The average consumer sees a recognizable ingredient on the product label and assumes this is good enough. Little do they know that the amount of that ingredient included in the product is completely and utterly useless for building muscle or burning fat.
But because companies are not required to list the specific amount of each ingredient on their labels (they only have to list the total amount for all the combined elements), you have no way of knowing what’s in the bottle.
Is it a potent muscle-building blend or a pill full of rice flour? Believe it or not, the latter is often the case.
In the supplement industry, they call it “pixie dusting,” the practice of including minimal amounts of each ingredient to minimize production costs.
And at the end of the day, cutting costs is really what this is all about.
The supplement industry is ultra-competitive, and for retail stores to even consider buying the product, it must be priced very low. For the company to make real money, its production costs must be minimal. In many cases, they can develop a product for just a few bucks and then sell it to you for $50 or more.
It’s not the supplement company or the retail store that gets screwed over; It’s you.
3. In some cases, the supplement companies lie about the true ingredient amounts that are present
As if this wasn’t already enough, the sad truth is that some supplements don’t even contain what their label says.
If you get a supplement that doesn’t work, you should at least get 100% of what doesn’t work.
This is another way they cut down production costs to increase profits. For example, if a company only includes 80% of what its label says, they automatically increase their earnings by 20%.
When moving thousands of units per month, you’re talking about a lot of profit being made.
Label fraud is common practice for small no-name brands, but it is more common than you’d expect, even with big-name brand companies.
Unfortunately, there’s no way to know this unless you get the product tested by a third party, which is impractical for the average consumer. Hence, you have no choice but to take the supplement company’s word.
4. Supplements are produced using low-quality manufacturing methods
Even if a particular supplement overcomes all 3 of the previous obstacles (which is extremely rare), you still have to worry about the underlying product quality.
Most people believe that every supplement company owns its manufacturing facility and develops all its products personally.
This vision of high-tech machinery and scientists walking around in white lab coats is rarely true.

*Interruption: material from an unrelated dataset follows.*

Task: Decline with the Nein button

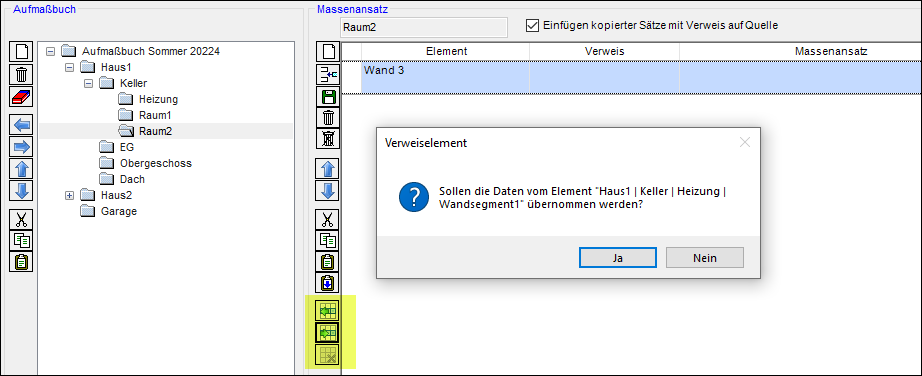Action: 704,258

Almost all companies outsource the production of their products to 3rd party supplement manufacturers. And while there is nothing inherently wrong with this, it can become a considerable problem when lower-quality manufacturers are used to decreasing production costs further.

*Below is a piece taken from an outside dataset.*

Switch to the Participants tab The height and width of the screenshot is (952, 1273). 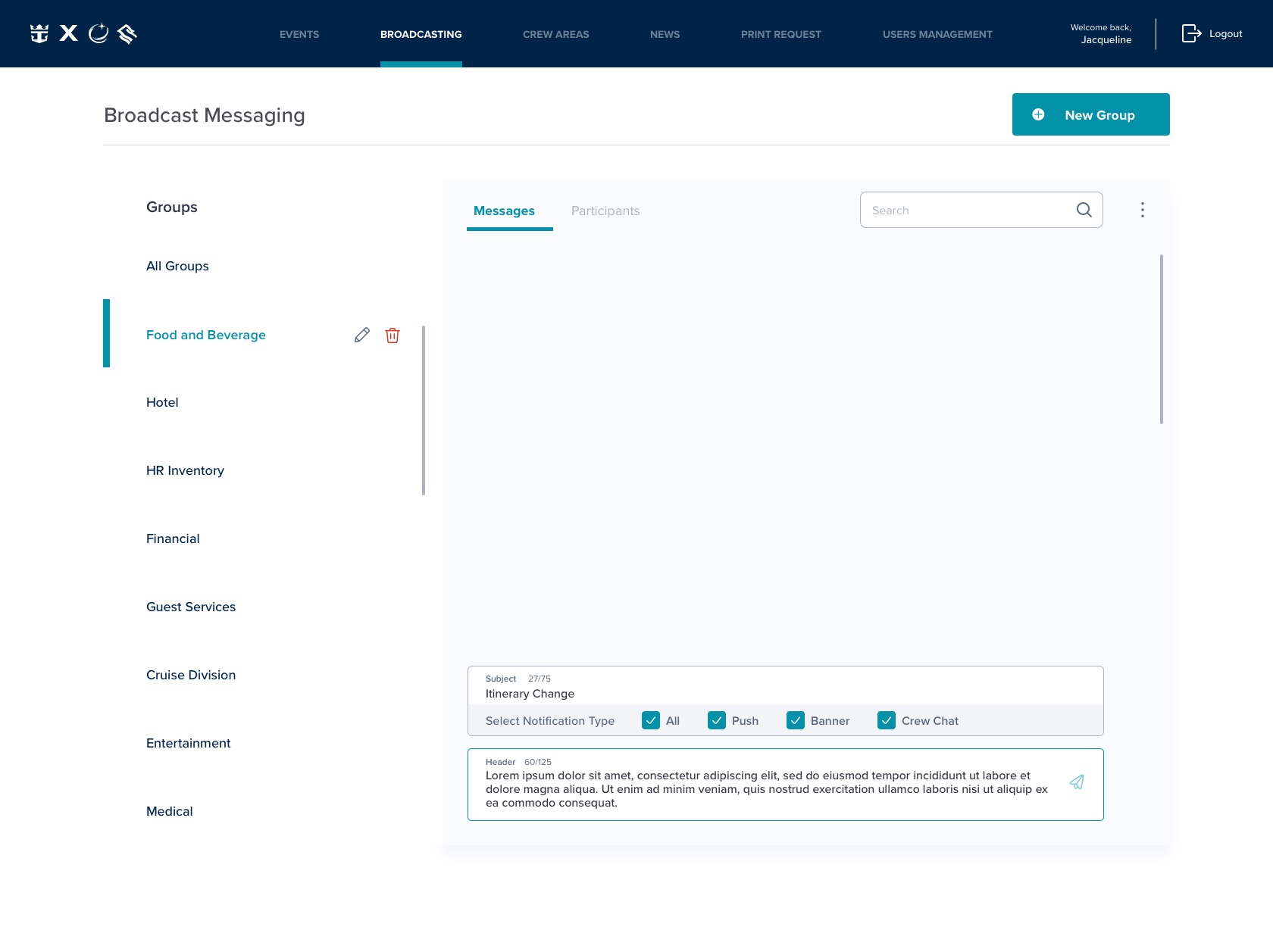pos(605,211)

- Are you receiving pure micronized creatine from Germany or cheap alternatives from China?
- Are your supplements made in a cGMP-certified facility or using cheap manufacturing methods?
- Are they 3rd party tested?
- Are they free of harmful contaminants?
When low-quality manufacturers are used, it’s like playing Russian roulette. You’ll never know if the product you’re getting is truly effective, or even worse, is it safe to consume.
5. The true effects of their products are grossly exaggerated with outrageous marketing claims
I’m sure we would love to lie lazily on the couch, pop back a few pills, and see serious results, but unfortunately, it doesn’t work like that.
Achieving an awe-inspiring body requires time and dedication.
That’s not what many supplement companies would have you believe, though.
With misleading ads that portray the process as a walk in the park as long as you take their supplement, these companies are concocting a complete fantasy and are misleading the actual effects of their products.
While this doesn’t say anything about the supplement itself, it speaks volumes about the integrity of the companies behind them.
Would you buy something from somebody you didn’t trust? Then why purchase supplements from companies that are willing to lie straight to your face?
The right supplements can undoubtedly assist you in building muscle and burning fat at a faster rate, but only when used in conjunction with proper training and nutrition. This is a simple fact, and supplement companies should be fully transparent.